Well-built habits begin with self-knowledge. Rubin acknowledges that many self-help books falter because authors assume their personalities are somehow normative. Rather than one-size-fits-all prescriptivism, Rubin begins by coaching readers through steps to recognize their personality types. She broadly outlines what she calls the Four Tendencies, which somewhat resemble the MBTI types, but not really.
I concede doubts about these Tendencies immediately. Rubin’s descriptions of Upholder, Questioner, Obliger, and Rebel run broad as newspaper horoscopes, so inclusive that most people could recognize themselves in these categories. I recognize Questioner and Rebel in myself by natural tendency, and Obliger and Upholder encultured by my upbringing. Actually utilizing these tendencies will require substantial efforts at winnowing.
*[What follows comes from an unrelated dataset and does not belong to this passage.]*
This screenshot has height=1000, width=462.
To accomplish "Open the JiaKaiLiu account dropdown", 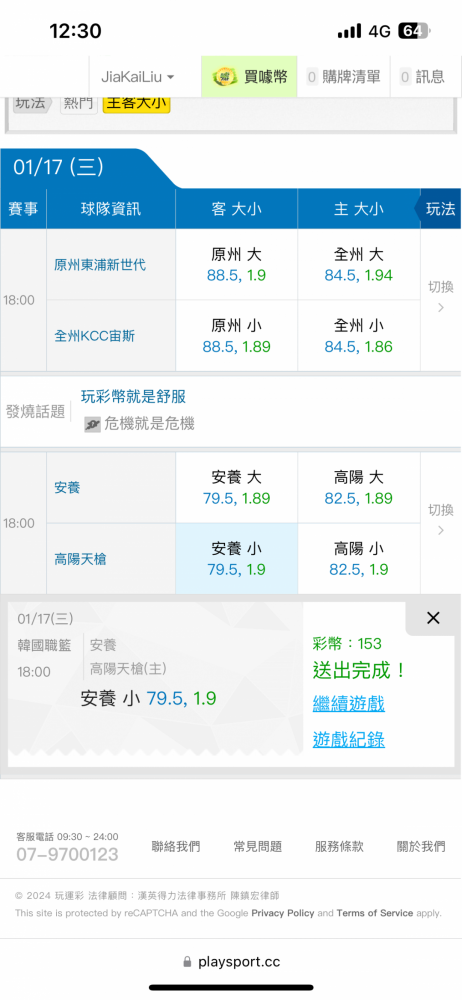I will pyautogui.click(x=137, y=77).
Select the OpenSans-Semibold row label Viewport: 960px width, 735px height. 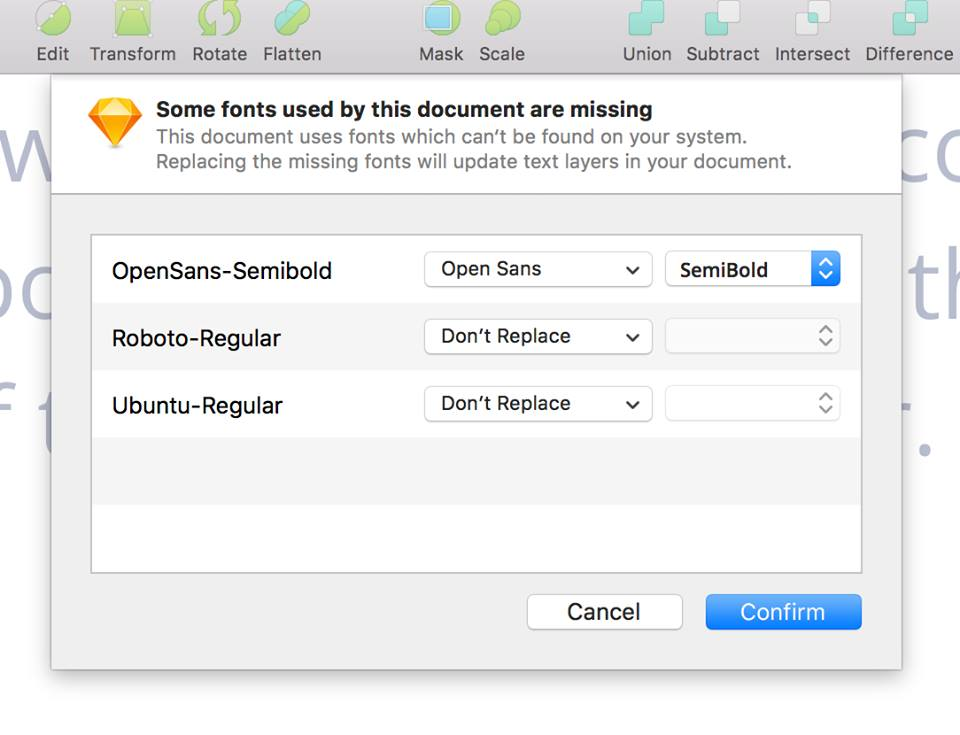point(222,271)
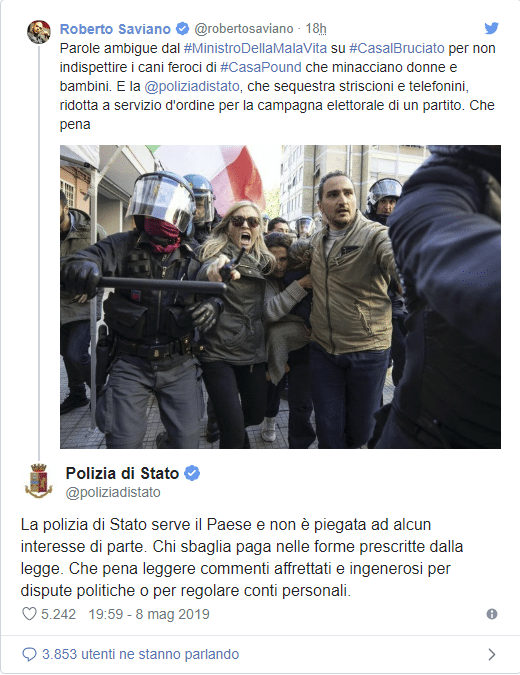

Leave that aside momentarily, though. Because subsequent chapters on the “Pillars of Habits” have robust roots in hard science and personal observation. Too often, we reprimand people for not fixing their own hash by undifferentiated willpower; pop visions of habit formation rely upon common sense, not replicable science. But as Duncan J. Watts writes, common sense is often neither common nor sensical.
Gretchen Rubin |
Once habit-forming behaviors commence, Rubin unveils the steps necessary to encourage productive habits, and discourage counterproductive ones. For instance, we’re more likely to continue patterns which we perceive as convenient, and halt those we consider inconvenient, so engineering our lives so desirable behaviors are also handy matters. Similarly, she suggests “pairing,” or linking something we ought to do with something we want to do.
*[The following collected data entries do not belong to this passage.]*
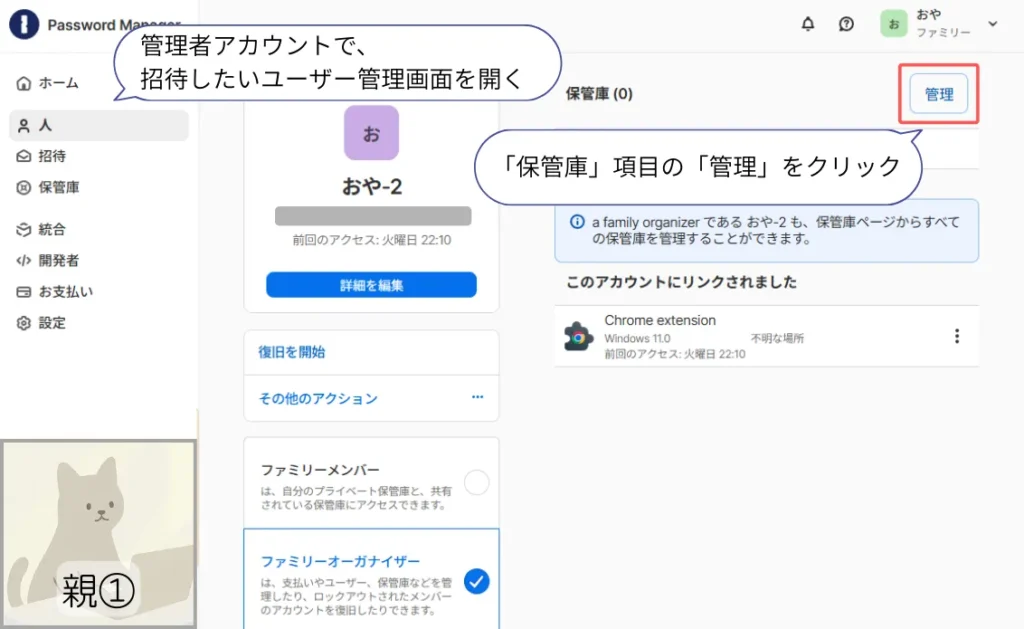
Task: Click the 管理 button for 保管庫
Action: (938, 93)
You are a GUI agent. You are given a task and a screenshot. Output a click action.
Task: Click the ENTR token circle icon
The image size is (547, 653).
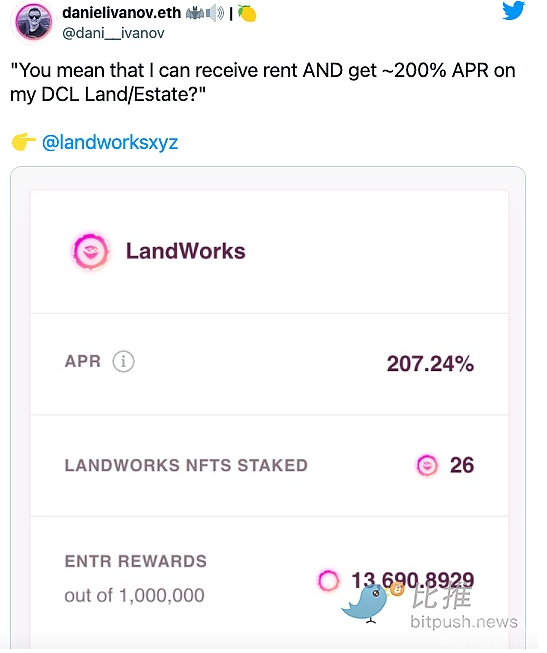pos(329,580)
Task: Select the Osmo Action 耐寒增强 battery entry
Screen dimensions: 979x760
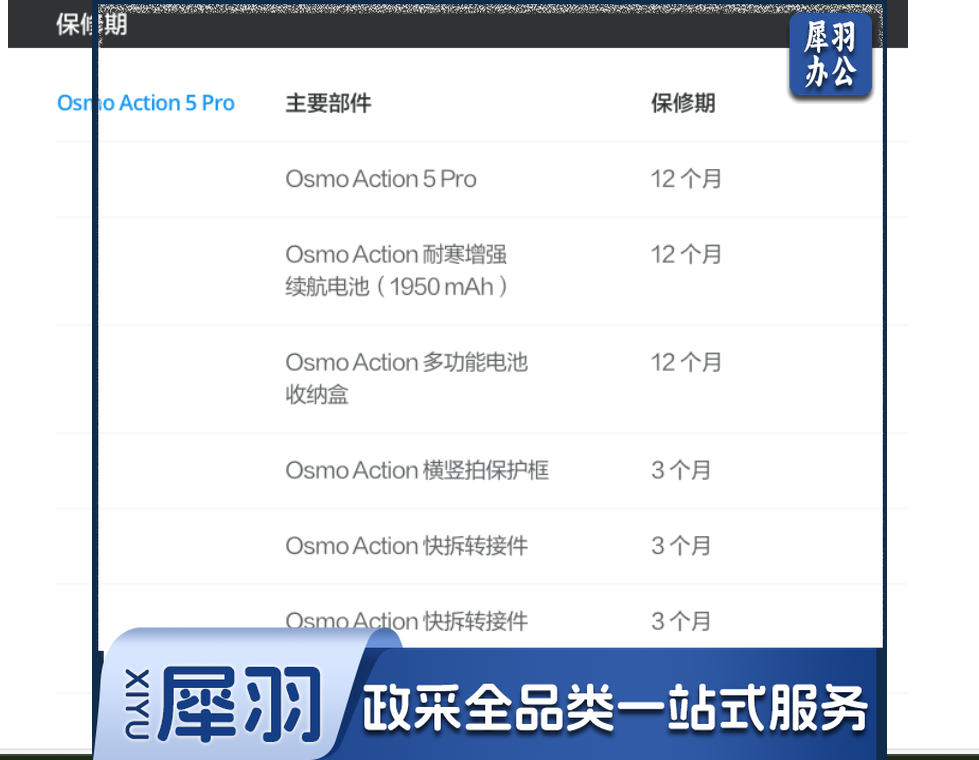Action: pos(396,254)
Readers may find Rubin’s abstention chapter most controversial. We’ve heard the claims: I can occasionally indulge this behavior without becoming habitual, or once an addict, always an addict. Debates over addictive habits, from drugs to porn to workoholism, rehash this point, with people insisting that whatever works for me, works for everyone, QED. Rubin dares suggest that humans are individuals, and you’ll know whether you can safely chip.
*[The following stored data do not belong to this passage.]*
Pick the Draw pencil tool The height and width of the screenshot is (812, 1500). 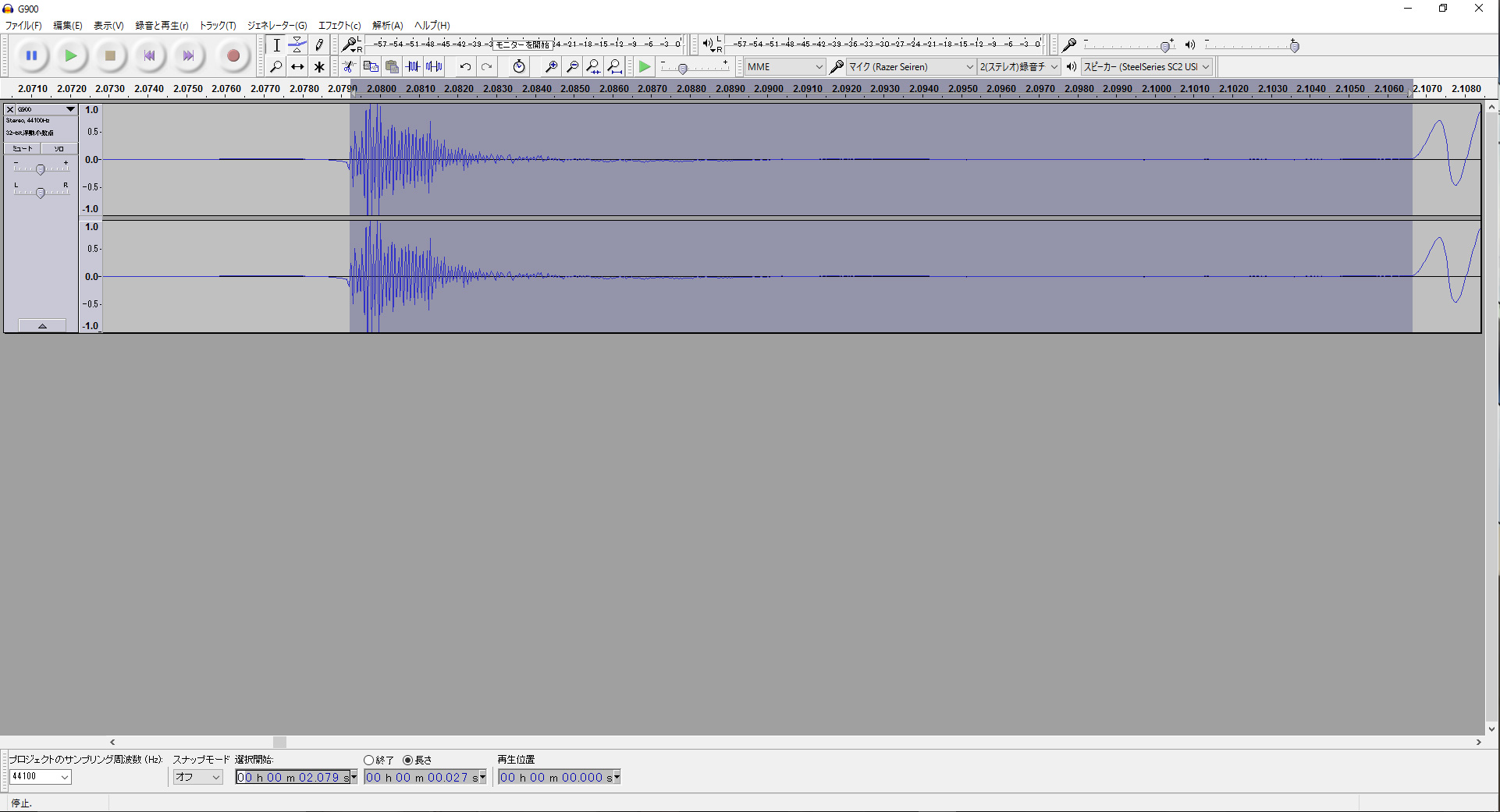coord(319,45)
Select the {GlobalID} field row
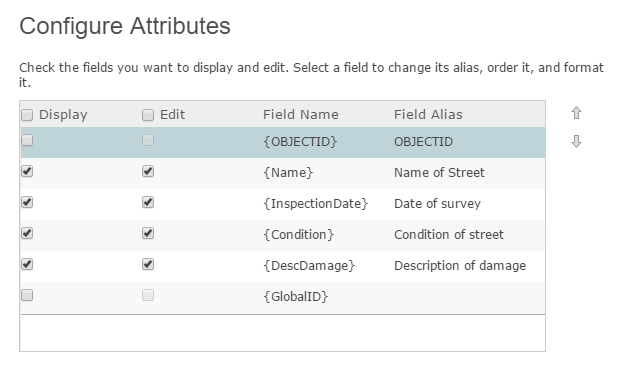The height and width of the screenshot is (376, 635). (x=283, y=297)
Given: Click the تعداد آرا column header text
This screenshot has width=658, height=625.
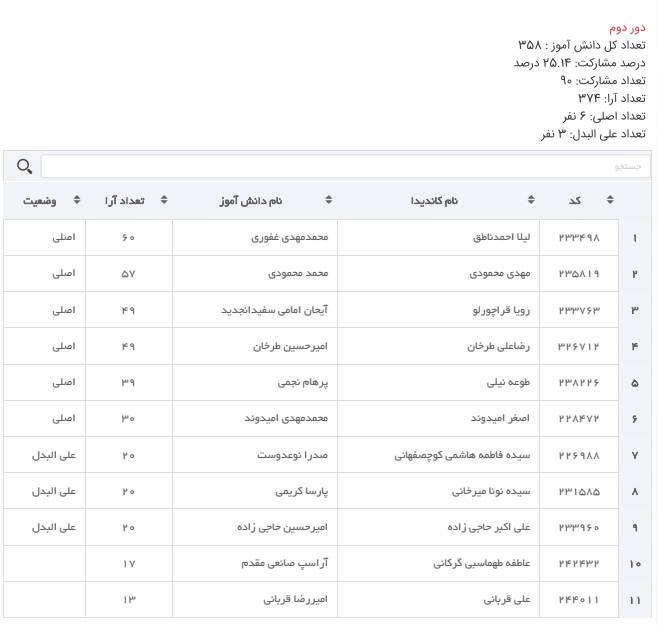Looking at the screenshot, I should pyautogui.click(x=124, y=201).
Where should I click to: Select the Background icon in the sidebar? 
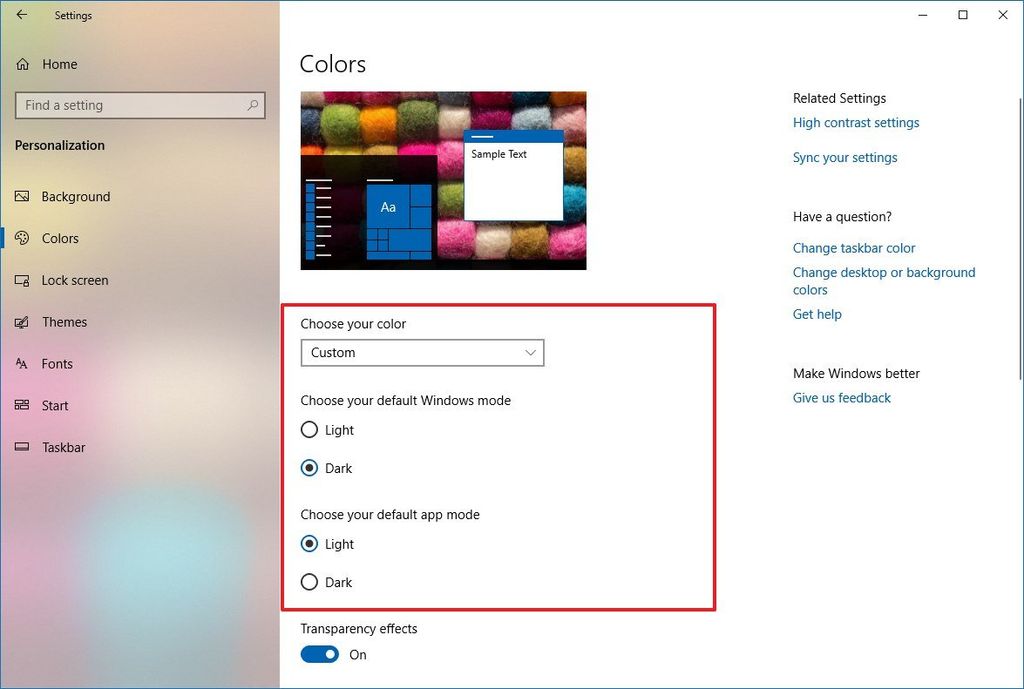[23, 196]
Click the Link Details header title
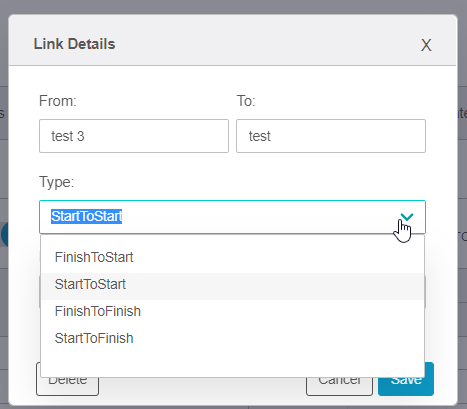Viewport: 467px width, 409px height. click(x=74, y=44)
Perhaps Rubin’s most revealing chapters deal with rewards versus treats. Though we may consider these interchangeable concepts, Rubin demonstrates they’re definitively not. Treats uplift our spirits, giving us motivation to continue onward. Rewards, and their close cousin, finish lines, permit us to consider the process “done.” As Rubin notes, and you’ve probably noticed yourself, once we halt desirable behaviors, getting started again is nearly impossible.
This book essentially isn’t for me. Rubin’s message often overlaps with Charles Duhigg and Kelly McGonigal, without their scientific grounding. In my experience, I (and many others) need the science to remind ourselves why certain processes work, and aren’t just mindless ritual. With her instructional bromides and coupled with upbeat anecdotes, Rubin more resembles a motivational speaker, and writes for audiences who need motivation over data.
Also, my opinion is somewhat colored: I read Rubin directly after Johann Hari’s Chasing the Scream, about the drug war. Quoting multiple researchers, Hari demonstrates that addictive behaviors—the worst of all bad habits—result markedly from childhood abuse or social isolation. Since many of Rubin’s precepts involve social connections and unearthing buried causes, she’s perhaps stumbled onto principles with yet-unexplored mass social implications.
Within those caveats, Rubin writes an engaging book with many actionable principles. Though she doesn’t get into technical details, her points are specific enough that most people could actually apply them in ordinary circumstances. And though early precepts sometimes run vague, Rubin’s overall approach gives readers tools enough to improve their regular choices to create better circumstances and better lives.